Genworth Mortgage Insurance Australia chief executive Ellie Comerford warned that she did not expect that situation to continue in the current year. With unemployment increasing and house price growth likely to peak, the company's loss ratio would be heading up.

Genworth made an underlying net profit of A$279.4 million in 2014 - an increase of 26.5 per cent over the previous corresponding period.

Net earned premium income was up 12 per cent to $445.8 million. Claims were down 33.9 per cent from $127.8 million in 2013 to $84.5 million last year.

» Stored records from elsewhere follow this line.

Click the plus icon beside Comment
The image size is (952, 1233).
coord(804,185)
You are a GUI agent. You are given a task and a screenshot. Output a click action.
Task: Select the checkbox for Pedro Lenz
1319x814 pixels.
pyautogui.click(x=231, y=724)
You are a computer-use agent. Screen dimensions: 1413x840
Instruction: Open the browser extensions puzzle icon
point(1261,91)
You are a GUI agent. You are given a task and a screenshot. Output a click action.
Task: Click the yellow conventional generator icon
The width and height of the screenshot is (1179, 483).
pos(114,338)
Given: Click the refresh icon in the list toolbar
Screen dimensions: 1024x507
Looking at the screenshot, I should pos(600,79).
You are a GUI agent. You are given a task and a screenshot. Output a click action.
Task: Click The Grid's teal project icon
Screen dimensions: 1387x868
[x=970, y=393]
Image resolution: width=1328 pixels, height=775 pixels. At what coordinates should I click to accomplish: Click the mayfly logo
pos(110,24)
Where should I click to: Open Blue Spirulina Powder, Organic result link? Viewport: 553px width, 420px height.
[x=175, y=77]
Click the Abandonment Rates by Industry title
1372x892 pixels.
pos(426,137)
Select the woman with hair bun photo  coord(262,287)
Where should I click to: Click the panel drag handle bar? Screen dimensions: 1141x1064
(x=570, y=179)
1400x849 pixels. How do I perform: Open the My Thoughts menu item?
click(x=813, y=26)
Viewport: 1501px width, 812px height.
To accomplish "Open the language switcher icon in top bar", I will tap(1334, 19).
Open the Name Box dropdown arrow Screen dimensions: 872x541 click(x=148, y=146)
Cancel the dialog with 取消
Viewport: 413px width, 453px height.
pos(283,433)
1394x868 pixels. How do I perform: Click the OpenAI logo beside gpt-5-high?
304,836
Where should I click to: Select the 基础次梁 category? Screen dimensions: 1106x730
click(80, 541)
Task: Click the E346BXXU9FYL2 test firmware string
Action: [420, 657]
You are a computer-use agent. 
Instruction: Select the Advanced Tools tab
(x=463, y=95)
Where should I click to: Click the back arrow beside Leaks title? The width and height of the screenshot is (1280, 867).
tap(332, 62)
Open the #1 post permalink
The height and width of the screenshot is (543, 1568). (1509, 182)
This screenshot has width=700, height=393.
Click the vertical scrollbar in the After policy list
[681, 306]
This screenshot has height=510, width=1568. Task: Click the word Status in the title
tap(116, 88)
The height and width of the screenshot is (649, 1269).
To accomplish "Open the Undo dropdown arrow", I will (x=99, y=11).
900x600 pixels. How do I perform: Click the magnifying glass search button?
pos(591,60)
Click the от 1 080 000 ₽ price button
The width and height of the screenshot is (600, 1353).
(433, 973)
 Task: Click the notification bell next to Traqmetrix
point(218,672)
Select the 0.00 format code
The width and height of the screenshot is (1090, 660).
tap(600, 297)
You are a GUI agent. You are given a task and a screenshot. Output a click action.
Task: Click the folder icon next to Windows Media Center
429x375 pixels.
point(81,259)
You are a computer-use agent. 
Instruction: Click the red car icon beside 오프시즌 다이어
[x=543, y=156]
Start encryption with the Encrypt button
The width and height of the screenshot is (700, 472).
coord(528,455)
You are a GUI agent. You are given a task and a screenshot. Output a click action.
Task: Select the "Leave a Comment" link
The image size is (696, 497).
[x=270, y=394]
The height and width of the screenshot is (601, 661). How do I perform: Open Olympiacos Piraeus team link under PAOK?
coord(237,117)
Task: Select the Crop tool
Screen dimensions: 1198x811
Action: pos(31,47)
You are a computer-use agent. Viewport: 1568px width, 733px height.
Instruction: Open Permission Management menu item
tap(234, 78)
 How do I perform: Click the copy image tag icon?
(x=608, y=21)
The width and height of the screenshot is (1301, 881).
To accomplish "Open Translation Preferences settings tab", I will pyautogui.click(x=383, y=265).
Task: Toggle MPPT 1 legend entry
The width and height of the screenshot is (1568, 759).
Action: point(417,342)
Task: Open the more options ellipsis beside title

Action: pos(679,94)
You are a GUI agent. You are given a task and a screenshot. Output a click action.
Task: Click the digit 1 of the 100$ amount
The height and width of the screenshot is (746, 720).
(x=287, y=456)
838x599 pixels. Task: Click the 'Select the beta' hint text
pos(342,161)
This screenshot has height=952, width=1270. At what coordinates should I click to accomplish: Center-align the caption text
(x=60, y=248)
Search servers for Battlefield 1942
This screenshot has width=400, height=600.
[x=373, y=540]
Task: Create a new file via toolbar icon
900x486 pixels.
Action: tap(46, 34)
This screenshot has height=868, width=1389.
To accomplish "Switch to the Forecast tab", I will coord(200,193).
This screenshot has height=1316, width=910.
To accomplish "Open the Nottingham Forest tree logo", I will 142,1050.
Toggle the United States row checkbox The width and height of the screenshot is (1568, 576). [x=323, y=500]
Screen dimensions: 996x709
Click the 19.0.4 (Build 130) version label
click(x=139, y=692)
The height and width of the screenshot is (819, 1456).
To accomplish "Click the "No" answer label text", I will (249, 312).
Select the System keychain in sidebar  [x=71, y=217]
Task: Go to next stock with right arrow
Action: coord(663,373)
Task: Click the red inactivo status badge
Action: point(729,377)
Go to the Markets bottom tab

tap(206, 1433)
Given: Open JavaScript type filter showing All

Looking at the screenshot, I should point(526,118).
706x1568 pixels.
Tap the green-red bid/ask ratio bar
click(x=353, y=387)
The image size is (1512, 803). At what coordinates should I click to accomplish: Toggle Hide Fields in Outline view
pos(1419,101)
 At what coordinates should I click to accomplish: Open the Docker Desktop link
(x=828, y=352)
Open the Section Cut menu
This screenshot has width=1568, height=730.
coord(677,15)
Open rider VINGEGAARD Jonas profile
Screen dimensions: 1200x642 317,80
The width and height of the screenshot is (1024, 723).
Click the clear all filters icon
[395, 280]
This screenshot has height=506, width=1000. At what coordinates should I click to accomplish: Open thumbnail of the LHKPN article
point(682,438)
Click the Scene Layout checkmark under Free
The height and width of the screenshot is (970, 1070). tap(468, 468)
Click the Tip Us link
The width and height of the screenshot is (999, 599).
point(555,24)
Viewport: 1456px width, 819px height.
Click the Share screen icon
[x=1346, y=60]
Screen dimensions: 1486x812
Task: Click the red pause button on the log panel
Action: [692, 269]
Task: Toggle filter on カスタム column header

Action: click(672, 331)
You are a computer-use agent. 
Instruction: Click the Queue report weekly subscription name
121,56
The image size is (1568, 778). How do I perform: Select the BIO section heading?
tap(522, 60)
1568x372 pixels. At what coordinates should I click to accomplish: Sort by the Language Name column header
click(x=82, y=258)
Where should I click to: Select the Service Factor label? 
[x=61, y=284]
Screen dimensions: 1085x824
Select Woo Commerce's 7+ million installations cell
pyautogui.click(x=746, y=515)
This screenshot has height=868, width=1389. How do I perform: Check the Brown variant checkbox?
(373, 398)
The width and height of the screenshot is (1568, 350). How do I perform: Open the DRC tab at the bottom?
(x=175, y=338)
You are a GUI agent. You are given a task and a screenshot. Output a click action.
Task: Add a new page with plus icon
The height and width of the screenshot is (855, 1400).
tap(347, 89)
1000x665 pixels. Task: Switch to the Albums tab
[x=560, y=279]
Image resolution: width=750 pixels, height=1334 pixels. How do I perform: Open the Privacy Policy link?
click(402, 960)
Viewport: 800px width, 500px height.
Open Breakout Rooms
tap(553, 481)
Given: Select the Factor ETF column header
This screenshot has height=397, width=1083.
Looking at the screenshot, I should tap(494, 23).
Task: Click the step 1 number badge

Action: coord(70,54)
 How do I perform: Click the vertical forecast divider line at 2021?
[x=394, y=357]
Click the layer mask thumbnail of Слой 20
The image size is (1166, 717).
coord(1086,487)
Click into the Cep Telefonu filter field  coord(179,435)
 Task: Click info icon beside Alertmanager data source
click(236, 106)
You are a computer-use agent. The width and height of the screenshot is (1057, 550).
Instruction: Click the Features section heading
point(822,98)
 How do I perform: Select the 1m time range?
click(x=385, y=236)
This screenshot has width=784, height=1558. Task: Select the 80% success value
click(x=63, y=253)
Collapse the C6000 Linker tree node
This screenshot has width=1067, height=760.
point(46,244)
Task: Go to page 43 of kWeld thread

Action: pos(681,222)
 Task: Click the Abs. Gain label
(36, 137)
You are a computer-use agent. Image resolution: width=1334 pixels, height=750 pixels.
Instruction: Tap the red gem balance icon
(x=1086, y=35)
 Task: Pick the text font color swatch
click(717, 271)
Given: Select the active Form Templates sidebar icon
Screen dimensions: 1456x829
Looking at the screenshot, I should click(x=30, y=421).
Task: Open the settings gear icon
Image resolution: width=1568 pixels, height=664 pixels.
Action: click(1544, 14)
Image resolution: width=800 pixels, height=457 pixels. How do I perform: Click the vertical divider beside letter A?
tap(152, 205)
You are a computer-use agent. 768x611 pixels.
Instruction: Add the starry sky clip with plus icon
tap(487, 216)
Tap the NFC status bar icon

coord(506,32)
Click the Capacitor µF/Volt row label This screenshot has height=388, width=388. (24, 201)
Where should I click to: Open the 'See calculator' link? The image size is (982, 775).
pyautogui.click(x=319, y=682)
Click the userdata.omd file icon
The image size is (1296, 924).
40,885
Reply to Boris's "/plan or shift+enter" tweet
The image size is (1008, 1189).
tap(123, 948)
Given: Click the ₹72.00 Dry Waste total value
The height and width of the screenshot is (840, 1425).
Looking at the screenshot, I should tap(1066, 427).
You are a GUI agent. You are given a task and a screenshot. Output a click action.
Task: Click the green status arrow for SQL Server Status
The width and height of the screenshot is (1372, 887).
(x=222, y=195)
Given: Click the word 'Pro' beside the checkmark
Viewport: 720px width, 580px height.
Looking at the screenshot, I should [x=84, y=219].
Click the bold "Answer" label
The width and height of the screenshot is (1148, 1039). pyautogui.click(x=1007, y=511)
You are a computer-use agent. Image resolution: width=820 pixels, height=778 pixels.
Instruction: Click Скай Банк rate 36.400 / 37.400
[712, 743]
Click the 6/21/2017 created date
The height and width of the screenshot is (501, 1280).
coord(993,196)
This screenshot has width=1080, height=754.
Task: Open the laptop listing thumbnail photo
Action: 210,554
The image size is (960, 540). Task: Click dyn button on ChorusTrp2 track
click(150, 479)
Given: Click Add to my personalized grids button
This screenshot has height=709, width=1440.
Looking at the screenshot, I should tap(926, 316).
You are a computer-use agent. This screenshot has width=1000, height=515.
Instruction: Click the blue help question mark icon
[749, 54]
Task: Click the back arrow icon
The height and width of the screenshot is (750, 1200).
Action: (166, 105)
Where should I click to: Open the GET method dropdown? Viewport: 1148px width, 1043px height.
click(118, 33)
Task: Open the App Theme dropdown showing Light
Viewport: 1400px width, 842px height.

The rise in property prices has had a big impact on Genworth's business - reducing the amount that has to be paid out on claims after mortgagee sales. The average paid claim fell from $75,400 in the December half in 2013 to $62,900 in the June half last year and $54,400 in the latest half.

The number of claims fell from 1091 in the December half in 2013 to 664 in the latest half.

The "lower severity of claims" resulted in the company's loss ratio falling from 32.1 per cent in 2013 to 19 per cent last year.

Looking ahead, Comerford said: "The unemployment outlook is uncertain. We expect house price growth to continue but at a more muted rate and low interest rates are putting pressure on our investment returns."

She is expecting growth of around five per cent in net earned premium and a loss ratio of around 25 per cent this year, with market share remaining stable.

The move by regulators to get lenders to limit their high-LVR and investment lending will have impact on premium income.

The company's underlying return on equity rose from 10.4 per cent in 2013 to 12.2 per cent last year. The company has set medium term ROE target in the mid-teens.

Comerford said the company was currently holding 1.5 times its required regulatory capital. If and when that buffer is deployed it will enhance the ROE.

The company performed well on other key metrics. The expense ratio, which expresses acquisition costs and underwriting expenses as a percentage of net earned premium, fell from 27.4 per cent in 2013 to 26.5 per cent last year.

The combined ratio, which calculates claims plus underwriting expenses as a percentage of premium income (a combined ratio of over 100 per cent indicates an underwriting loss), fell from 59.5 per cent in 2013 to 45.5 per cent last year.

The insurance margin, which expresses profit from underwriting and interest income on funds as a percentage of net earned premium, increased from 51.3 per cent in 2013 to 65.8 per cent last year.